Forum Discussion

SH_F5_381212's avatar
SH_F5_381212
Icon for Nimbostratus rankNimbostratus
Jan 29, 2019

APM configuration query

While configuring APM, do we have to have configure self ip for any particular reason or task to perform ? I think for AFM we do, To make sure traffic is allowed on particular vlan which is represented by the self-ip. Please correct me if I am wrong.

 

Thank you, S

 

  • I guess it's plausible that your SSL VPN connects to the same internal network you already had configured; one that already had a self-IP configured.

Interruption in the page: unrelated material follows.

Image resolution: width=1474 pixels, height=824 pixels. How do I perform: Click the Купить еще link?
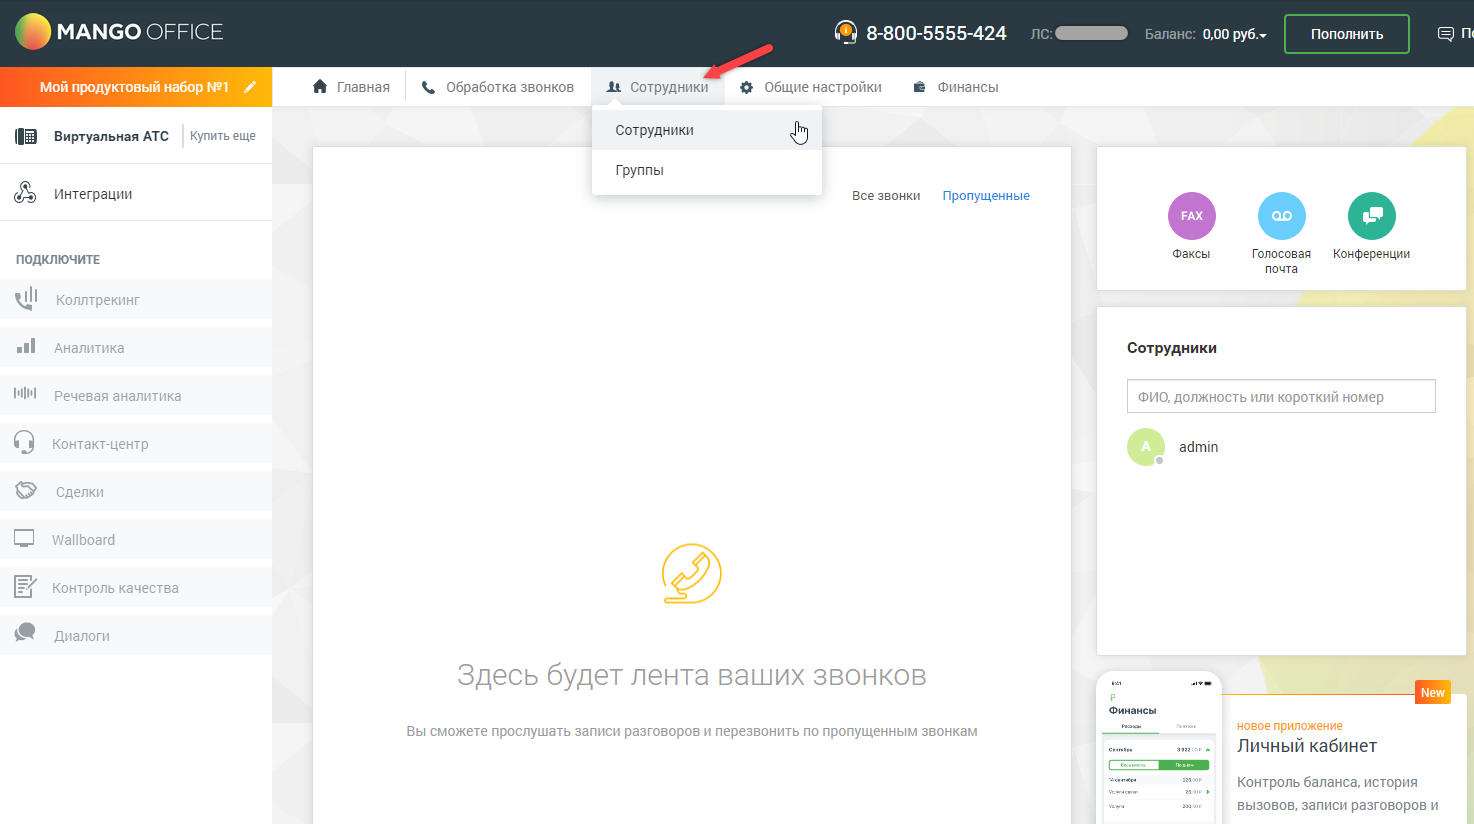click(223, 136)
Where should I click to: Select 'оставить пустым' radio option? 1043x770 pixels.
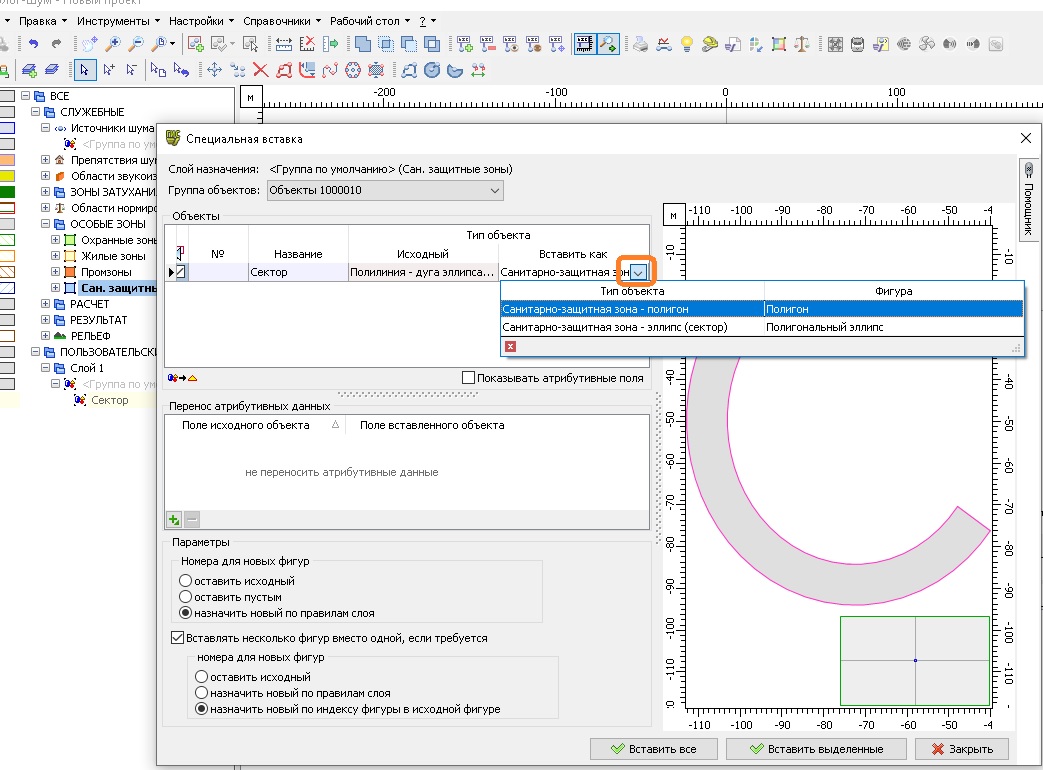tap(186, 597)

It would then at least seem like you didn't need to set a self-ip, which could be understandably misleading.

     

    I would highly recommend getting a team to do the configuration for you, or at least doing more research on self-ips, in addition to having a chat with your SE. It sounds like you have a currently working environment; any misconfiguration could jeopardize your production environment.

     

  • Regardless of which modules are enabled, self IP's provide a few functions:

     

    1) They tell the BIG-IP which networks it is directly connected to

     

    2) They provide an endpoint for routes

     

    3) They are required for SNAT and monitoring processes to work correctly

     

    I'd go ahead and configure self IP's for any vlans configured, unless I was implementing a solution that I knew didn't need them.

     

  • Nath's avatar
    Nath
    Icon for Cirrostratus rankCirrostratus

    SELFIP is the fundamental components that you need to configure in F5, regardless of which module you are using.

     

  • I guess it's plausible that your SSL VPN connects to the same internal network you already had configured; one that already had a self-IP configured. It would then at least seem like you didn't need to set a self-ip, which could be understandably misleading.

     

    I would highly recommend getting a team to do the configuration for you, or at least doing more research on self-ips, in addition to having a chat with your SE. It sounds like you have a currently working environment; any misconfiguration could jeopardize your production environment.